The Axiom of Choice (AC) is a controversial axiom in set theory that states that the product of a family of non-empty sets is itself non-empty.

First off, I do not consider myself an expert on set theory, but after having this kind of conversation with mathematicians and computer scientists I found there are some misconceptions around this axiom and the reasons why it is needed.

For example, as you will see, it is indeed true that the axiom of choice is connected with the existential quantifier, it is not true, however, that we cannot pick an element out of the existential because the logic is classical.

In my mind there are two problems: the first is that

the existential quantifier does not ensure there exists one element with a particular property in the domain of discourse

and the second is that

we would need to create a infinite proof that uses Existential Instantiation for each element of the indexing set

However, in order to fully understand what is going on we need to be more precise.

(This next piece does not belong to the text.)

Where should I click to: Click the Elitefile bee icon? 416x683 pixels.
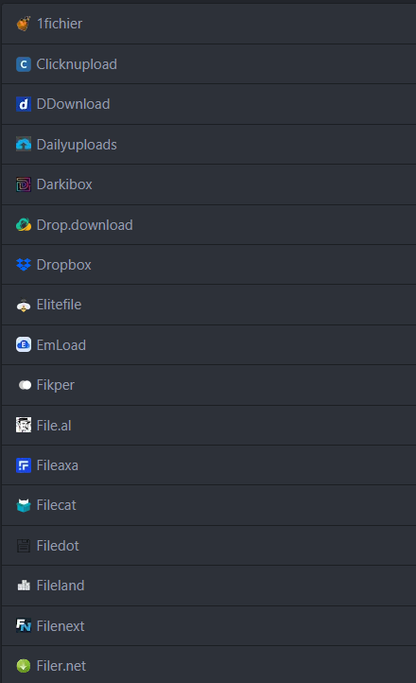(24, 305)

So first let’s begin with what is the axiom of choice.

The axiom of choice (AC)

The original formulation of the AC is the following.

Given a set \(X\) and a family of non-empty sets \(\{A_x\}_{x \in X}\) over \(X\), the infinite product of these sets, namely \(\Pi_{x \in X}. A_{x}\) is non-empty

For the record, the infinite product is defined as follows

\[\Pi_{x \in X}. A_{x} = \{ f : X \to \bigcup_{x \in X} A_{x} \mid f(x) = A_{x} \}\]

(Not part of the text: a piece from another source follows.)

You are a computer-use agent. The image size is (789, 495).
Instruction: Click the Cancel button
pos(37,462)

However, this statement is a little bit more packed than we would like it to be. An equivalent statement is skolemization.

Skolemization (Sk)

Skolemization is what allows one to turn an existentially quantified formula into a function. Formally, skolemization is the following statement

Given a relation \(R \subseteq X \times Y\), \(\forall x \in X. \exists y \in Y. R(x,y)\) then \(\exists f \in X \to Y. \forall x \in X. R (x, f(x))\)

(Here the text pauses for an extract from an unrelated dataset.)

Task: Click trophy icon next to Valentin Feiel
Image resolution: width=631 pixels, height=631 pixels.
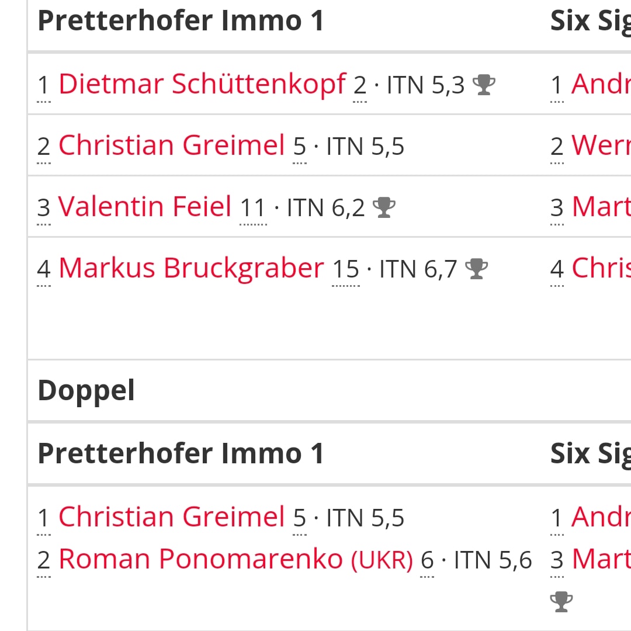Action: tap(384, 207)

The AC is equivalent to Skolemization. A full discussion of this fact can be found in here

For proving that Sk \(\Rightarrow\) AC, for a family of sets \(\{A_{x}\}_{x \in X}\), we define a relation \(R(x,y) = y \in A_{x}\). For the other direction we assume a relation \(R \subseteq X \times Y\) and then we construct the family of sets \(\{A_{x}\}_{x \in X}\) such that each \(A_{x} = \{ y \mid y \in Y \text{ and } R(x,y)\}\).

The existential

Set theory is a first-order logic together with a set of axioms (9 of them exactly including the AC) postulating the existence of certain sets. Besides the propositional fragment of first-order logic there is also the predicate fragment formed by universal quantification (\(\forall\)) and existential quantification (\(\exists\)).

The Existential Instantiation rule states that if we know there exists an \(x\) that satisfies the property \(P\) and we can construct a proof from a fresh \(t\) that satisfies that property to a proposition \(R\) then we can obtain \(R\)

\[\frac{\exists x. P \qquad t, P[t/x]\cdots R }{R}\]

with \(t\) free for \(x\) in \(P\).

So here we have to treat \(t\) carefully in that it is a fresh \(t\) that satisfies \(P\), but “we do not know what it is!”.

The reason why I put this sentence in quotes is because this is the explanation that many people would use. However, to me the real reason is that we do not know how many other elements in the universe exist with such a property. There is certainly one, but there may be more.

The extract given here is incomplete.